Considering the fact that the Qt DLL exist by themselves, that the
version used is the one provided by Qt, and that the EXE uses a
standard, open way to communicate with it, the above does seem to say
this use would be valid.



http://www.gnu.org/licenses/gpl-faq.html#MereAggregation

   "/.../ If modules are designed to run linked together in a shared address
   space, that almost surely means combining them into one program.

   By contrast, pipes, sockets and command-line arguments are
   communication mechanisms normally used between two separate
   programs. So when they are used for communication, the modules
   normally are separate programs. But if the semantics of the
   communication are intimate enough, exchanging complex internal
   data structures, that too could be a basis to consider the two parts
   as combined into a larger program."

</F>

Yes, that is what the FSF GPL FAQ says.
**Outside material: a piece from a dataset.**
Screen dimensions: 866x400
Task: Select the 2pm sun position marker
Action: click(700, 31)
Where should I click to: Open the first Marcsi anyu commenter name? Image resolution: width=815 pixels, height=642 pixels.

However, the GPL itself says:

"[Section 0] Activities other than copying, distribution and modification are not covered by this License; they are outside its scope."

There is not, AFAICS, any formal definition of what is meant by "modification" in the GPL.

Section 2.b of the GPL says:

"b) You must cause any work that you distribute or publish, that in whole or in part contains or is derived from the Program or any part thereof, to be licensed as a whole at no charge to all third parties under the terms of this License."

and Section 2 goes on to say:

"These requirements apply to the modified work as a whole. If identifiable sections of that work are not derived from the Program, and can be reasonably considered independent and separate works in themselves, then this License, and its terms, do not apply to those sections when you distribute them as separate works. But when you distribute the same sections as part of a whole which is a work based on the Program, the distribution of the whole must be on the terms of this License, whose permissions for other licensees extend to the entire whole, and thus to each and every part regardless of who wrote it."

Thus, it seems to me, and to the expert legal advice which we sought (note the scope of the advice was Australian law only) that provided no GLPed source or object code is mixed, included or combined with non-GPLed code, and that the GPLed and non-GPLed code are distributed or otherwise made available in packages which are very clearly separate works, and that any interaction between the two is restricted to runtime, then the GPL does not require that non-GPLed code to be distributed under the GPL.

It is arguable whether that opinion is at odds with the sentiments expressed in the FSF GPL FAQ - it depends whether importing two python modules into the same namespace is considered equivalent to, as the FAQ says, "run linked together in a shared address space", but ultimately, it is what the GPL license text says, not what the FSF FAQ says, which matters.

Note that I am not in favour of or advocating any attempt to circumvent or undermine the GPL. I just think it is important to be guided by what software licenses actually say, rather than by what the authors of the licenses wished they had said in retrospect.